To be done: Please print the records below word for word, with every line unchanged.

Stored data:
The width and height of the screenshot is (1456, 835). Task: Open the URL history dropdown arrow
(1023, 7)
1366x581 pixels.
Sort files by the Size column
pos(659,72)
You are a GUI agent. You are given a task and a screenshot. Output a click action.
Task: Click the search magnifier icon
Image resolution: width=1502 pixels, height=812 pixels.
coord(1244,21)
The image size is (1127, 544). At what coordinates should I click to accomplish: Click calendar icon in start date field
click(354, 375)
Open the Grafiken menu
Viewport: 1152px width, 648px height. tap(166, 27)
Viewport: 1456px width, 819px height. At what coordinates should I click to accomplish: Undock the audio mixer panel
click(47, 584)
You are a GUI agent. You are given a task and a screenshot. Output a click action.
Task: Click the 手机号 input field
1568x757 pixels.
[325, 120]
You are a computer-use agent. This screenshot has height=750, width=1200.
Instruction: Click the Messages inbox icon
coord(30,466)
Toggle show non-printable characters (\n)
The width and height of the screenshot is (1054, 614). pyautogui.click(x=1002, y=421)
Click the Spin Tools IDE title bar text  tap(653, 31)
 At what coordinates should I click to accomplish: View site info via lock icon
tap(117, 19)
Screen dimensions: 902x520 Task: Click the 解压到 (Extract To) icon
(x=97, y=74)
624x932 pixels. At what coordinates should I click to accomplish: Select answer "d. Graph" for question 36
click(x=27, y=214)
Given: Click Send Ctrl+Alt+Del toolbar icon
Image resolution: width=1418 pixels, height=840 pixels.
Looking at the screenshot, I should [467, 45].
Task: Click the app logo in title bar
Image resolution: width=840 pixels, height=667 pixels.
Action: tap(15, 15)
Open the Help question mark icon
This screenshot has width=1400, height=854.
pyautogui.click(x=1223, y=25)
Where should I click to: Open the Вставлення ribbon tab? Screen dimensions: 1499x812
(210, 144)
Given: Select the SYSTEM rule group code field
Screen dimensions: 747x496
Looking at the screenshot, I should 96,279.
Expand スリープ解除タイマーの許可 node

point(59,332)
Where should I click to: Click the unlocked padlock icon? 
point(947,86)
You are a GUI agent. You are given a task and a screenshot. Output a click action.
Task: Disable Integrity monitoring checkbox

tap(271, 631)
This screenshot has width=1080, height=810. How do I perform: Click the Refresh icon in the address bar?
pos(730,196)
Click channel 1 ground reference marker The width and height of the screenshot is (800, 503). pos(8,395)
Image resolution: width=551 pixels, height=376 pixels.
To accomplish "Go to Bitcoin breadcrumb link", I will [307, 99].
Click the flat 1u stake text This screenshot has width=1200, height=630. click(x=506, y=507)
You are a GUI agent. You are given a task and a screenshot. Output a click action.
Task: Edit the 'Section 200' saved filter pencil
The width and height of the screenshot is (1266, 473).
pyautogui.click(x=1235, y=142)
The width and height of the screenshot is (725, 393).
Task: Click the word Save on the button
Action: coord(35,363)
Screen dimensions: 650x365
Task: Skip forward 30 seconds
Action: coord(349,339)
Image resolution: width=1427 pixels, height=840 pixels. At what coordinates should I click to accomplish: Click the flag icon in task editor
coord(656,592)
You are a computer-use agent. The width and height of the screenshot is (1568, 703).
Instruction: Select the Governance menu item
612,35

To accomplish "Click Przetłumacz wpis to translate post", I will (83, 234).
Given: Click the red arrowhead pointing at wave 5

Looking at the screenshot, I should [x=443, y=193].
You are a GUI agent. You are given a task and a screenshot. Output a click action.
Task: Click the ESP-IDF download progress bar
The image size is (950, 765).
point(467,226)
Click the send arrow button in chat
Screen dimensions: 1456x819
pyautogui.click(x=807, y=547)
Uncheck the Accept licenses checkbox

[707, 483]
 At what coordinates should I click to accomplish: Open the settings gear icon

Written response:
The width and height of the screenshot is (1456, 835). Task: Open the URL history dropdown arrow
(1023, 7)
1366x581 pixels.
Sort files by the Size column
pos(659,72)
You are a GUI agent. You are given a task and a screenshot. Output a click action.
Task: Click the search magnifier icon
Image resolution: width=1502 pixels, height=812 pixels.
coord(1244,21)
The image size is (1127, 544). At what coordinates should I click to accomplish: Click calendar icon in start date field
click(354, 375)
Open the Grafiken menu
Viewport: 1152px width, 648px height. tap(166, 27)
Viewport: 1456px width, 819px height. At what coordinates should I click to accomplish: Undock the audio mixer panel
click(47, 584)
You are a GUI agent. You are given a task and a screenshot. Output a click action.
Task: Click the 手机号 input field
1568x757 pixels.
[325, 120]
You are a computer-use agent. This screenshot has height=750, width=1200.
Instruction: Click the Messages inbox icon
coord(30,466)
Toggle show non-printable characters (\n)
The width and height of the screenshot is (1054, 614). pyautogui.click(x=1002, y=421)
Click the Spin Tools IDE title bar text  tap(653, 31)
 At what coordinates should I click to accomplish: View site info via lock icon
tap(117, 19)
Screen dimensions: 902x520 Task: Click the 解压到 (Extract To) icon
(x=97, y=74)
624x932 pixels. At what coordinates should I click to accomplish: Select answer "d. Graph" for question 36
click(x=27, y=214)
Given: Click Send Ctrl+Alt+Del toolbar icon
Image resolution: width=1418 pixels, height=840 pixels.
Looking at the screenshot, I should [467, 45].
Task: Click the app logo in title bar
Image resolution: width=840 pixels, height=667 pixels.
Action: tap(15, 15)
Open the Help question mark icon
This screenshot has width=1400, height=854.
pyautogui.click(x=1223, y=25)
Where should I click to: Open the Вставлення ribbon tab? Screen dimensions: 1499x812
(210, 144)
Given: Select the SYSTEM rule group code field
Screen dimensions: 747x496
Looking at the screenshot, I should 96,279.
Expand スリープ解除タイマーの許可 node

point(59,332)
Where should I click to: Click the unlocked padlock icon? 
point(947,86)
You are a GUI agent. You are given a task and a screenshot. Output a click action.
Task: Disable Integrity monitoring checkbox

tap(271, 631)
This screenshot has width=1080, height=810. How do I perform: Click the Refresh icon in the address bar?
pos(730,196)
Click channel 1 ground reference marker The width and height of the screenshot is (800, 503). pos(8,395)
Image resolution: width=551 pixels, height=376 pixels.
To accomplish "Go to Bitcoin breadcrumb link", I will [307, 99].
Click the flat 1u stake text This screenshot has width=1200, height=630. click(x=506, y=507)
You are a GUI agent. You are given a task and a screenshot. Output a click action.
Task: Edit the 'Section 200' saved filter pencil
The width and height of the screenshot is (1266, 473).
pyautogui.click(x=1235, y=142)
The width and height of the screenshot is (725, 393).
Task: Click the word Save on the button
Action: coord(35,363)
Screen dimensions: 650x365
Task: Skip forward 30 seconds
Action: coord(349,339)
Image resolution: width=1427 pixels, height=840 pixels. At what coordinates should I click to accomplish: Click the flag icon in task editor
coord(656,592)
You are a computer-use agent. The width and height of the screenshot is (1568, 703).
Instruction: Select the Governance menu item
612,35

To accomplish "Click Przetłumacz wpis to translate post", I will (83, 234).
Given: Click the red arrowhead pointing at wave 5

Looking at the screenshot, I should [x=443, y=193].
You are a GUI agent. You are given a task and a screenshot. Output a click action.
Task: Click the ESP-IDF download progress bar
The image size is (950, 765).
point(467,226)
Click the send arrow button in chat
Screen dimensions: 1456x819
pyautogui.click(x=807, y=547)
Uncheck the Accept licenses checkbox

[707, 483]
 At what coordinates should I click to accomplish: Open the settings gear icon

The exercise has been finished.